Mother and daughter: time regained

Mother and daughter: time regained

“In those last days, the sick mother and her daughter are affected by a reality that overwhelms them and a love that sustains them.”says Mariela Asensio, author and actress of “The psychic body”, which stars along with Cristina Maresca and is directed by Paola Luttini. It debuts on Thursday, August 8th on El Extranjero, and tells the love story between a mother and a daughter. The daily life crossed by illness, the question of productivity in a successful world and the human as a limit.

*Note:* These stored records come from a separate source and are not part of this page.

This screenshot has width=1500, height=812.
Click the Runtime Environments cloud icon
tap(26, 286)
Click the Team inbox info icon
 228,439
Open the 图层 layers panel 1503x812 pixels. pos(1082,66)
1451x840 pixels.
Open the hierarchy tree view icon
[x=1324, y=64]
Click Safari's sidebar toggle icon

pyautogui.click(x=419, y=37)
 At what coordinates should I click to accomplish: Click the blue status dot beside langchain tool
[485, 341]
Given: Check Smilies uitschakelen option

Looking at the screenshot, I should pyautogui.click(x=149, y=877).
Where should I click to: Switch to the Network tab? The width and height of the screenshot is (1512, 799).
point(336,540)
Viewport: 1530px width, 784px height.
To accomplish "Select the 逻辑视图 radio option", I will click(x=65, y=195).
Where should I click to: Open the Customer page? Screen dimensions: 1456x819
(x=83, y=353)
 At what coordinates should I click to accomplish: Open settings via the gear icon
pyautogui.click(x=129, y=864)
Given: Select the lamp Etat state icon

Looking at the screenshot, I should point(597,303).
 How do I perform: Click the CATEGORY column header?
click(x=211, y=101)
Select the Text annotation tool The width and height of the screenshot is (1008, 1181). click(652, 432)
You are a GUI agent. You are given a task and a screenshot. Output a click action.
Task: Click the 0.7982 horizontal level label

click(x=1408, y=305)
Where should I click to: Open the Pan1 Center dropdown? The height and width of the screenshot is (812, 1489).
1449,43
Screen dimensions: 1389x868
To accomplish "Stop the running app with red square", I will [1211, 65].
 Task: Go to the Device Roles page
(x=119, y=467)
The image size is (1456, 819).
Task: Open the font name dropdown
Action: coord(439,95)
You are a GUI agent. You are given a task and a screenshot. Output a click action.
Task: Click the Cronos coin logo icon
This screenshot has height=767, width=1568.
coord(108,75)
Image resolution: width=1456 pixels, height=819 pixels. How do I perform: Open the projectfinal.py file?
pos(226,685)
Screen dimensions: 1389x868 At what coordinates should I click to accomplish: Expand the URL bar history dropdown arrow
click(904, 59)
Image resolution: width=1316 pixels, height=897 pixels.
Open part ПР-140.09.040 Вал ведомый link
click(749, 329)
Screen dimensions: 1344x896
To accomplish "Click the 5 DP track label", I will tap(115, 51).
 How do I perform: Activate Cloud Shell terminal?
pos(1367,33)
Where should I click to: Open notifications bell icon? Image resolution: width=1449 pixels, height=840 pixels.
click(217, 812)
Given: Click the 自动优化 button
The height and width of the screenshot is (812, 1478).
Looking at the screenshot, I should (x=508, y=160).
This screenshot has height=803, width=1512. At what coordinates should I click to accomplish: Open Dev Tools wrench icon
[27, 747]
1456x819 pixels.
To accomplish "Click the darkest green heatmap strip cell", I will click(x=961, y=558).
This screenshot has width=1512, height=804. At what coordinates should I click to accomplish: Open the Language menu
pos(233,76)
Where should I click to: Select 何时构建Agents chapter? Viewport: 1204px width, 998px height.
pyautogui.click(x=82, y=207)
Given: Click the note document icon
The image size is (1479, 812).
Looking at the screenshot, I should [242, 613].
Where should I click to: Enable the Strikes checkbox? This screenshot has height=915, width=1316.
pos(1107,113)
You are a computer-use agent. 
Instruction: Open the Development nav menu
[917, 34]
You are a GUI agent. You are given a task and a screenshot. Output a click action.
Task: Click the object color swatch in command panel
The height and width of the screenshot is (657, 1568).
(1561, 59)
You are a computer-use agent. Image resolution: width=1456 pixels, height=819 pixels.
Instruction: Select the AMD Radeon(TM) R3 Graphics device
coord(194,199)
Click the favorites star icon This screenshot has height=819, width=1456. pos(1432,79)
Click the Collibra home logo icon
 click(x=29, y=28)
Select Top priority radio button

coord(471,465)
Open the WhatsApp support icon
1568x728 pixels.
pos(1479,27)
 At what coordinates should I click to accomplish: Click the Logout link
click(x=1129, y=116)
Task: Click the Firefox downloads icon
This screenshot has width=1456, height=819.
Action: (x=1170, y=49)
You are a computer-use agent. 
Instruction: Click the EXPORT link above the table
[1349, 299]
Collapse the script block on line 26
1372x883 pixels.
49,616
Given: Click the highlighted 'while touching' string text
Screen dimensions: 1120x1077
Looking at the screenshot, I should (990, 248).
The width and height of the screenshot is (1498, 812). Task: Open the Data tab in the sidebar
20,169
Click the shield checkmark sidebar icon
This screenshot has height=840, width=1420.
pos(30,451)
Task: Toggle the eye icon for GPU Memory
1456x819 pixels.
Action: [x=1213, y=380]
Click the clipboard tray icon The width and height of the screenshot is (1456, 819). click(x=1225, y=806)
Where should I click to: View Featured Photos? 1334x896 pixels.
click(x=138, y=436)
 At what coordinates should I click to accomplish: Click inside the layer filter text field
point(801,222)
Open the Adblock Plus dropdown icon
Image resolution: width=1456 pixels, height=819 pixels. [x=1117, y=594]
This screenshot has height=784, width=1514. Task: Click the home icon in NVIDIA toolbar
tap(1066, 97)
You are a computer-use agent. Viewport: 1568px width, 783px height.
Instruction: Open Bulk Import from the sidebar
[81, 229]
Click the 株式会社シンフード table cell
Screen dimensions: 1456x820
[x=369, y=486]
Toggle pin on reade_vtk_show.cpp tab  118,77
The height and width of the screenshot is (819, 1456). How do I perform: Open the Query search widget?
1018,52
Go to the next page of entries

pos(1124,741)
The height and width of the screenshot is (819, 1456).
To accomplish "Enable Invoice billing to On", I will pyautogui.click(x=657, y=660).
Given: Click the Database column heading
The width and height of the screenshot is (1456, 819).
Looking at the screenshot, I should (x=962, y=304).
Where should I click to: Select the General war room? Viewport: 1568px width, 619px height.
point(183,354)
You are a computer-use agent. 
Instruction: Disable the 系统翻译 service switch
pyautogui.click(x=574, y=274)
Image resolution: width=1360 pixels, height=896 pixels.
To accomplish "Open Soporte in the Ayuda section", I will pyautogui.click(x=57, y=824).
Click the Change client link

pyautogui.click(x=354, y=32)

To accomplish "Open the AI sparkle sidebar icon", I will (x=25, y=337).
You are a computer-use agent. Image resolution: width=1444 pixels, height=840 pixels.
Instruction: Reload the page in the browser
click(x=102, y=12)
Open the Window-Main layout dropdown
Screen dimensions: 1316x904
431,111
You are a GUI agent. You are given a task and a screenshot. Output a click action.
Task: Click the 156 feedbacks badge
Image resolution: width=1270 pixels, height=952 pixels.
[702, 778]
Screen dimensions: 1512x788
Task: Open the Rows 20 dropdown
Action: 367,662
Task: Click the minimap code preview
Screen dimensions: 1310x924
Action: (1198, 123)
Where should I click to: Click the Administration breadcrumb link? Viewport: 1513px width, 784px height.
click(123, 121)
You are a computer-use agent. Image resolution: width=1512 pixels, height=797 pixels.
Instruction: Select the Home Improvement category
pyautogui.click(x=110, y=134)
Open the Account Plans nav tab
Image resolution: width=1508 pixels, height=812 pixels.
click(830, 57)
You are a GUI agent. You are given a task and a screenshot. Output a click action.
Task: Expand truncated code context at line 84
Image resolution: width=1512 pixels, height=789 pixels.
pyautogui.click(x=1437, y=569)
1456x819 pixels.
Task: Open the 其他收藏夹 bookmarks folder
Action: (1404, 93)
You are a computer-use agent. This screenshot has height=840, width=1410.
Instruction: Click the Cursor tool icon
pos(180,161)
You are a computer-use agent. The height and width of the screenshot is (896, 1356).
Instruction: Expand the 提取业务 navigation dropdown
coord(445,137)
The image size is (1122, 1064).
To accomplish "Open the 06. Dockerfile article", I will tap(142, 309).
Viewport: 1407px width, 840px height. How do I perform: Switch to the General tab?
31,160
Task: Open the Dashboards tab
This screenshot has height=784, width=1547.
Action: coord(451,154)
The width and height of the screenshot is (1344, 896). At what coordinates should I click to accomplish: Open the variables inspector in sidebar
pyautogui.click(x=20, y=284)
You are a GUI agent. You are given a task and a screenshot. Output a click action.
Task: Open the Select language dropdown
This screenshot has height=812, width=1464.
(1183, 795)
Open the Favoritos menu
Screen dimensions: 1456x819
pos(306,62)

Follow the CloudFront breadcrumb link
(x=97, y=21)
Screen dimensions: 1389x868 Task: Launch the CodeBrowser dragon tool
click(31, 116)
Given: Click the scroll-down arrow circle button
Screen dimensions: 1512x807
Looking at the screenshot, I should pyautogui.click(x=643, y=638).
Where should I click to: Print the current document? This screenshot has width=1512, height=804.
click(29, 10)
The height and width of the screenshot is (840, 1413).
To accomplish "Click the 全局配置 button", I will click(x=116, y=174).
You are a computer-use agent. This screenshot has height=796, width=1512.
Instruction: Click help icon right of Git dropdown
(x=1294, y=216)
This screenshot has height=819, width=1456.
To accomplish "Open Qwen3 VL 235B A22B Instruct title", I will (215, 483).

We talked with Asensio and Maresca.

Journalist: How did the theme of the mother, the daughter and the sick body come about?

Mariela Asensio: My mother was ill for many years, she died recently and I was very close to her. It made me reflect, first of all, on what happens when the body gets sick in a world where everything is about production, what happens to that body that needs things that are not in the realm of production. I questioned my existence, my way of connecting with the world and specifically with my mother who changed her world, her priorities, her way of perceiving. And a world not interested in the fragile, only seeking to be well at any cost. That connects us with a dangerous mental state, we have to be able to connect with pain, with vulnerability, otherwise we are happy zombies. I write up to my knees in mud, I don’t write answers but rather questions.

Q: What are this mother and daughter like?

Cristina Maresca: There is a loving relationship, there is a caress, and when that moment arrives, things are said that were never said before, maybe other things were said but never expressed as much as in those moments. The daughter’s protection of that sick mother appears. And that mother who knows what is coming, throws everything at her.

MA: Existence itself forces this mother and daughter to connect with pain, empathy, anger, what happens when the body gets sick, what we do with anger, with the system, with health insurance, authorizations, medical appointments. It is not a romanticized or dramatized vision, it is human. We are in a world where capitalism has turned into something informational, very technological and everything is unlimited. The body has a limit and we are less and less connected to that, we become machines and the world tends to that, thinking about that from the scene seemed interesting to me.

MARESCA – ASENSIO 2.jpeg

Maresca and Asensio, mother and daughter in fiction.

Q: What else do you think about work and productivity?

MA: If we continue to naturalize productivity as a way of life and that we have to do successful things all the time and that they work, we are going wrong. This ridiculous positivism that we have to be healthy all the time, well, this crazy thing, not being able to connect with negativity and pain is harmful to health. There is something about it that makes us sick, it is not for nothing that mental health is very deteriorated in the social sphere, because we cannot process emotions. We are in a system that has installed unlimited production, nothing is enough.

CM: Maria Elena Walsh said, “In my time there was time,” and time is a whirlwind, producing, so the body goes unnoticed, it is one more fatigue to produce. When something happens like an illness, everything stops.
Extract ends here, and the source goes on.